Monday, February 13, 2006

Silly cells

NPR had a story this morning about "polite cell phones," phones that can learn your answering habits and thereby deduce when they should and should not ring. For example, once the phone learns to recognize the sound of your boss's voice near you, it'll know not to ring at that point because you're likely to be in an important discussion. (The picture at left illustrates the point: that's me, unwisely taking a call last month while my boss was in the middle of prattling on about my lackadaisical work performance and easy distractability. The call, which ended up costing me my job, was only from a pea stuck to the bottom of the can.)

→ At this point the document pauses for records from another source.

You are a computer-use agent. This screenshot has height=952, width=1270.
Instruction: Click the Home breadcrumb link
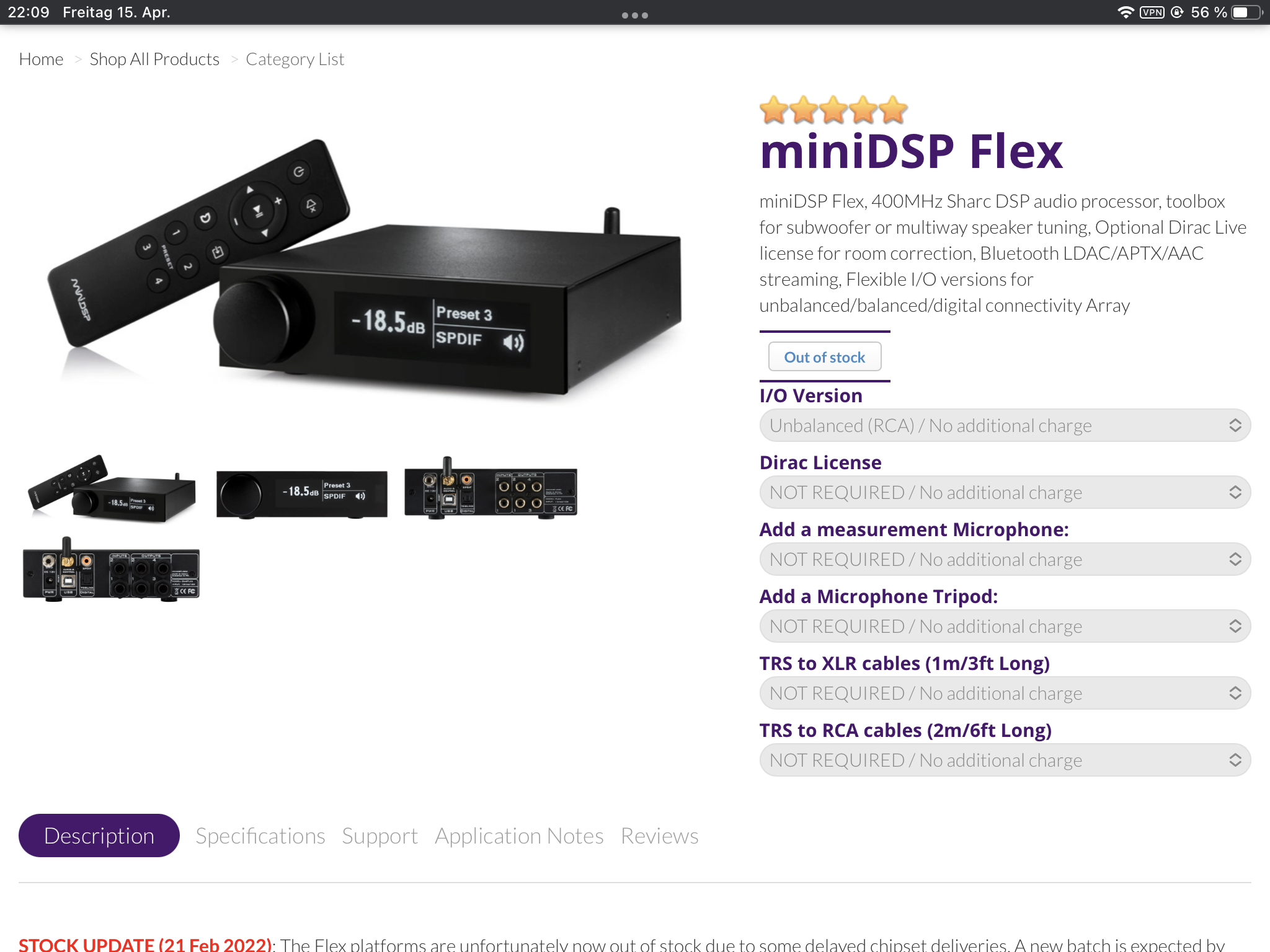(41, 59)
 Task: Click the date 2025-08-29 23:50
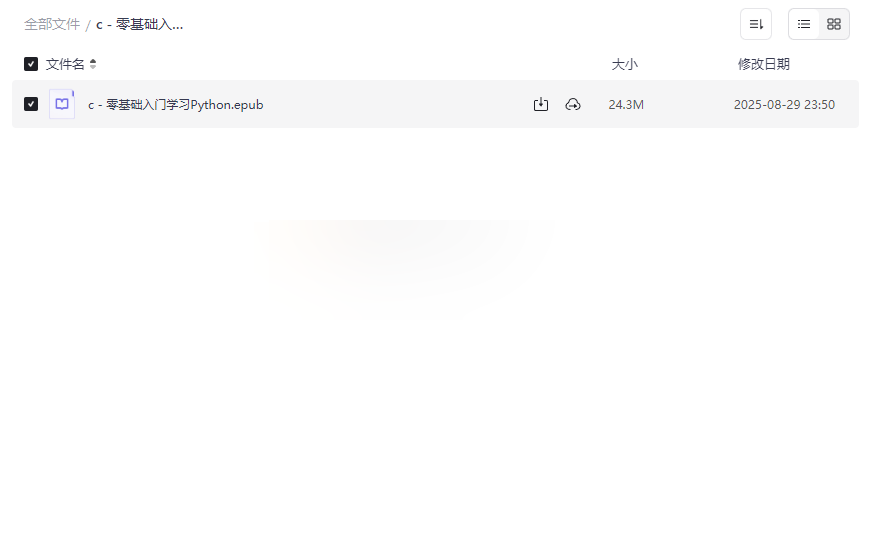pos(784,105)
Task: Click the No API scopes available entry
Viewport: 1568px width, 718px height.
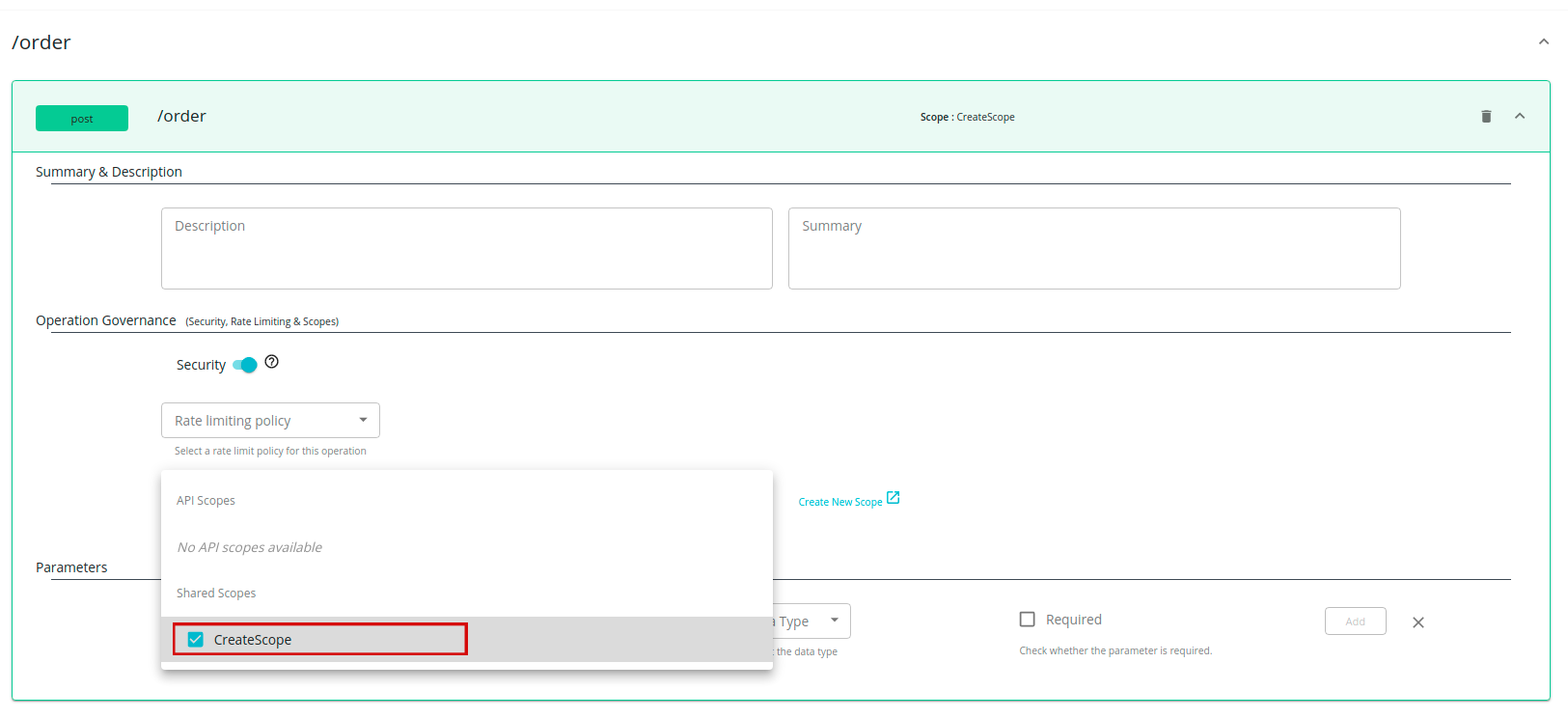Action: (250, 547)
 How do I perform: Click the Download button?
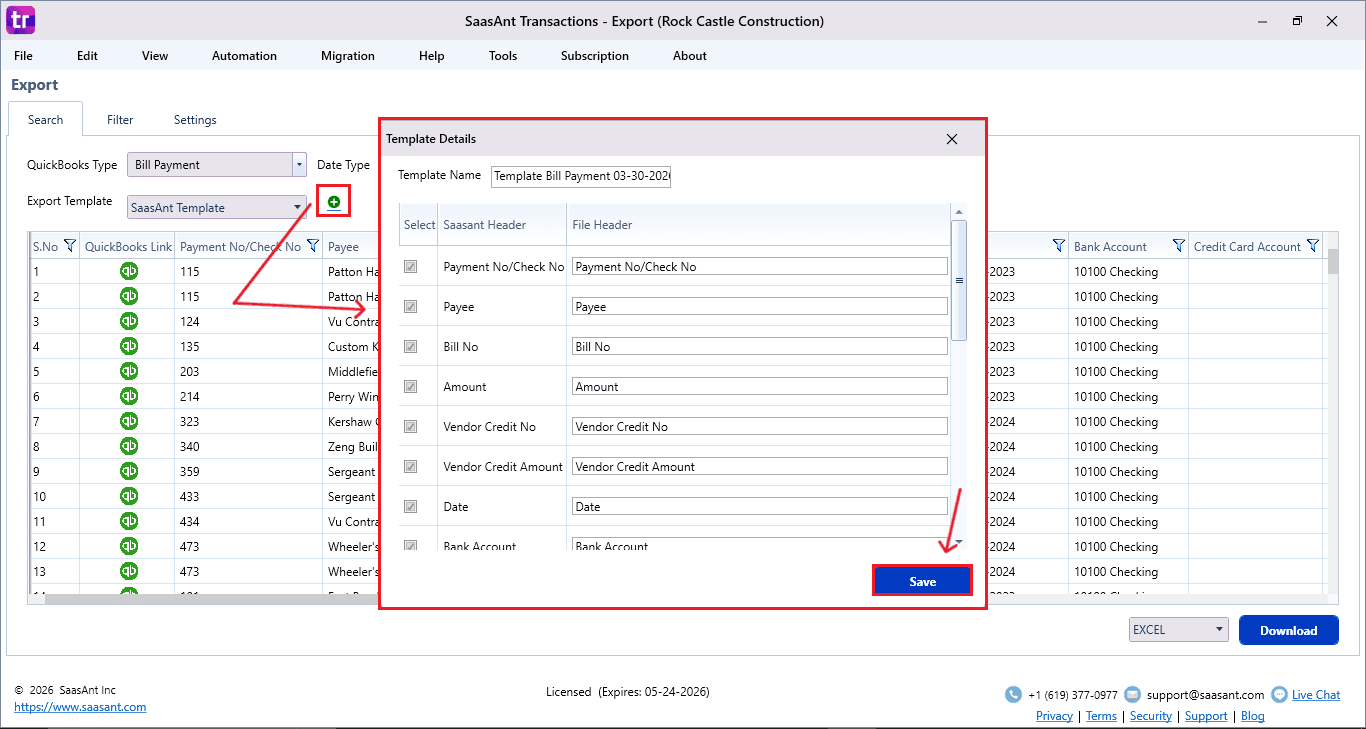(1288, 630)
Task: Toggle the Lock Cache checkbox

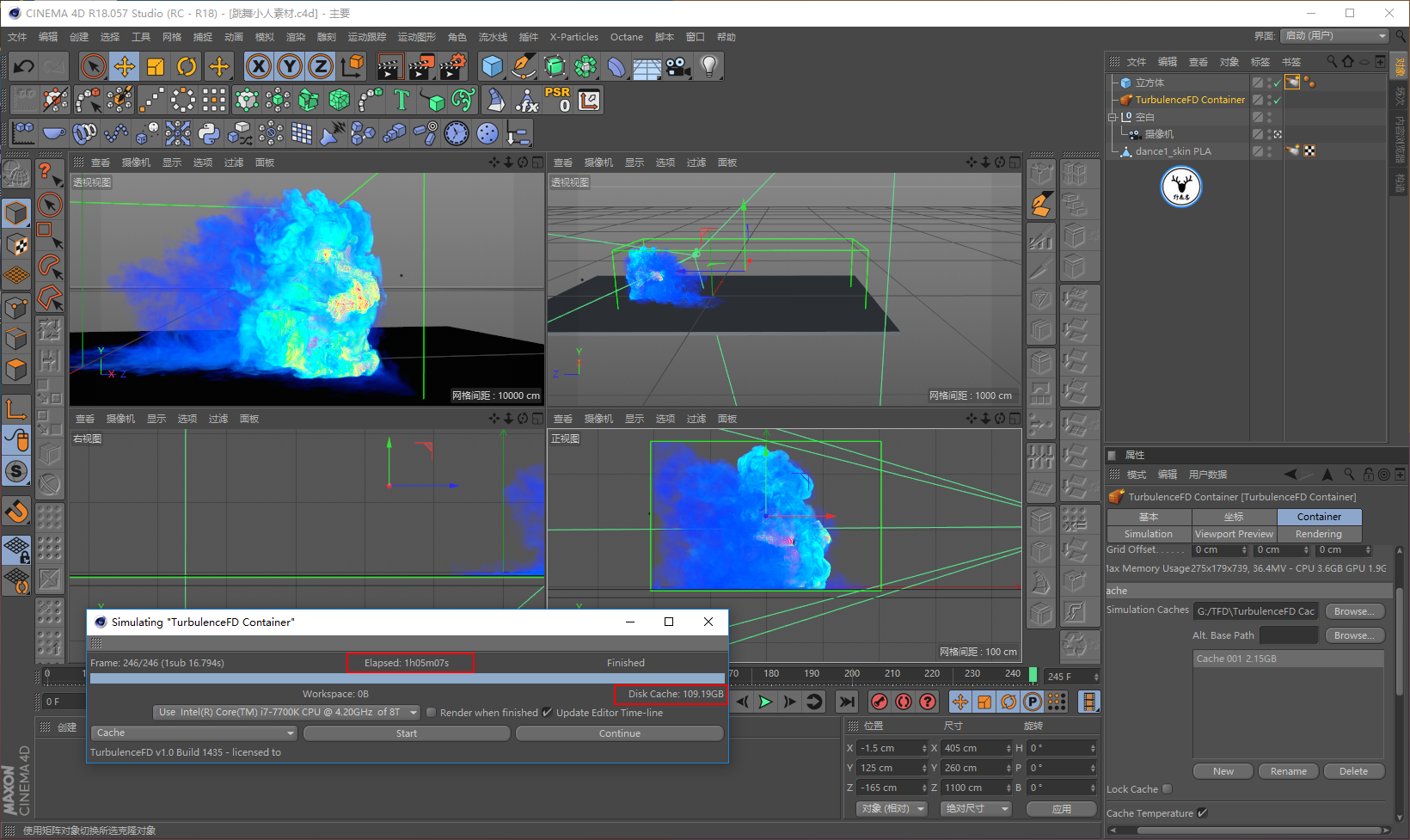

Since a cell phone would have to be very, very smart indeed to know when the incoming call is more important than whatever's going on around you, researchers have proposed that such phones give each caller (1) information about your present situation, and then (2) a choice about whether to cause the phone to ring (e.g., the caller would hear, "He's [driving to the hospital/daydreaming about unicorns/arguing with a pea] right now. Would you like to interrupt?").

The problem, immediately apparent, is just how much information does one give out, and to whom? Does just anyone get to know that I'm at Border's leafing through this month's Ferret Fancy? Or do I allow one set of information to go to my boss ("He's wowing a client right now. Would you like to interrupt?") and another to my spouse ("He's sorry about the whole 'using the cat as a floormop' thing. Could you please just let it go?")?

What's most striking about the NPR piece is this comment from a developer at Motorola:
"If I could just know if my kids are safe, or if I could just know that my wife is thinking about me, or if I could just know that my parents are OK today, that would be a really cool application that I would love to have on my cellphone."
My goodness, that's epistemological ambition, indeed! Would that we could know all of these things at all times!

Somehow I don't think a cell phone is up to the task of eliminating harm and risk from our lives, which is, at base, what the "smart cell phone" makers are trying to develop and sell to us. Until those annoying physical laws about not being able to be in more than one place at one time are repealed, we can't always know what's up with our spatially-differentiated children and spouses and parents at a given moment. Just ask Schroedinger's cat.

Maybe Motorola has some pan-dimensional, quantum superstring spacetime-phone in development, but me, I'm sticking with my two tin cans on a string. That pea might call back with a job offer.